=== Information shown ===
☆ ☆ ☆
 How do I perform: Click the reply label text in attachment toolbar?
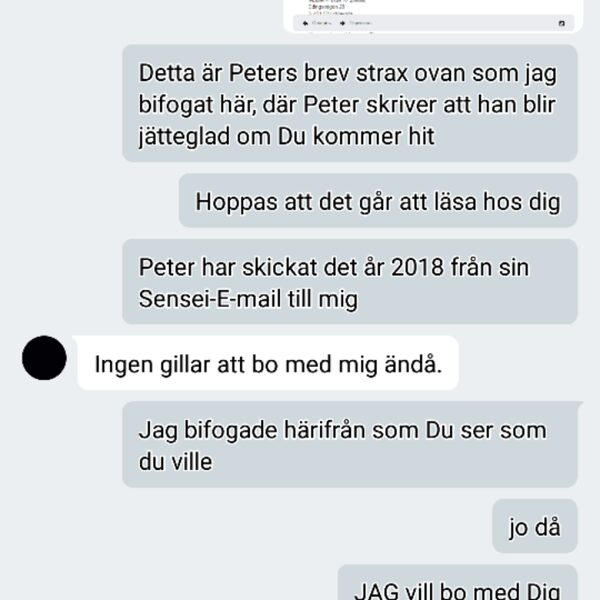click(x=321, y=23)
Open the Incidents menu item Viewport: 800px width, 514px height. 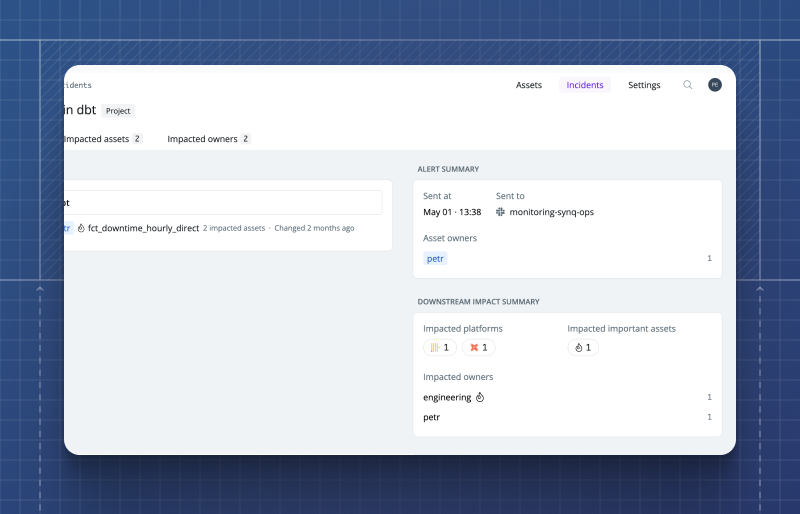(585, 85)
☆ ☆ ☆
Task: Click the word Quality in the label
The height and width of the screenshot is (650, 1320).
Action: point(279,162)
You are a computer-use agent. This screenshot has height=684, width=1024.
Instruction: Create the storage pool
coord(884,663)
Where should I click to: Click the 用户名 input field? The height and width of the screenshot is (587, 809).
☆ ☆ ☆
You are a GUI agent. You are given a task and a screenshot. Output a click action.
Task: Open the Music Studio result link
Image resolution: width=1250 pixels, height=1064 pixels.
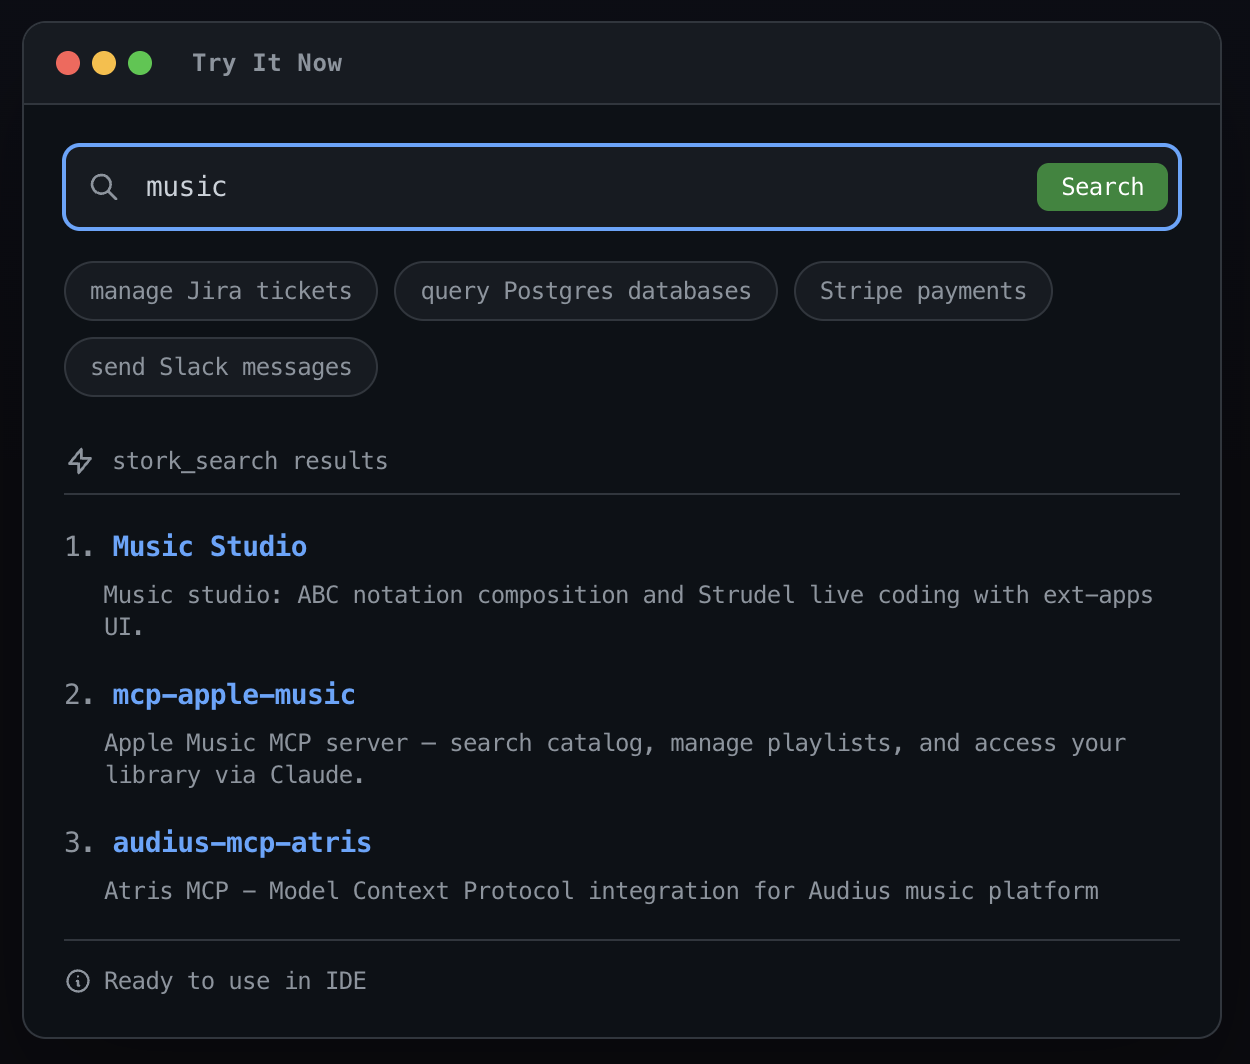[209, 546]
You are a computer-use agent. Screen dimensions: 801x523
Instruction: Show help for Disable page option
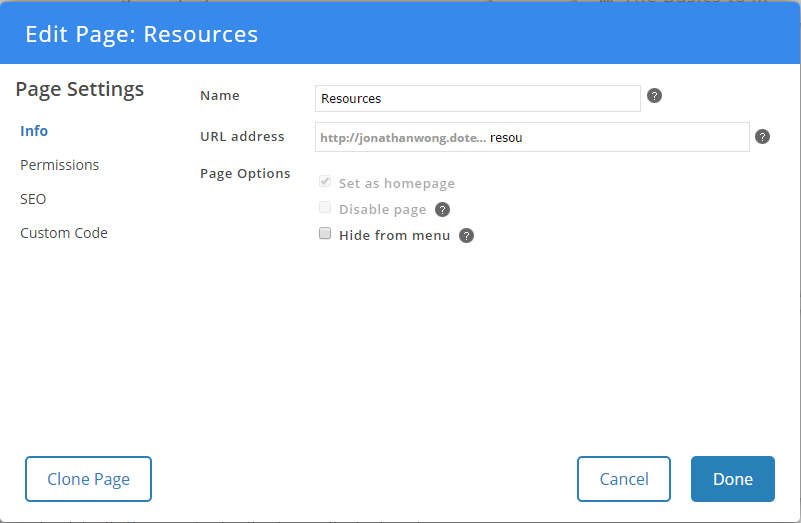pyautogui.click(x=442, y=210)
☆ ☆ ☆
=== Activity ===
Using the listing above, return all lines where the word "computer" occurs.

=== Task response ===
You are a computer-use agent. This screenshot has height=684, width=1024.
You are a computer-use agent. Screen dimensions: 801x523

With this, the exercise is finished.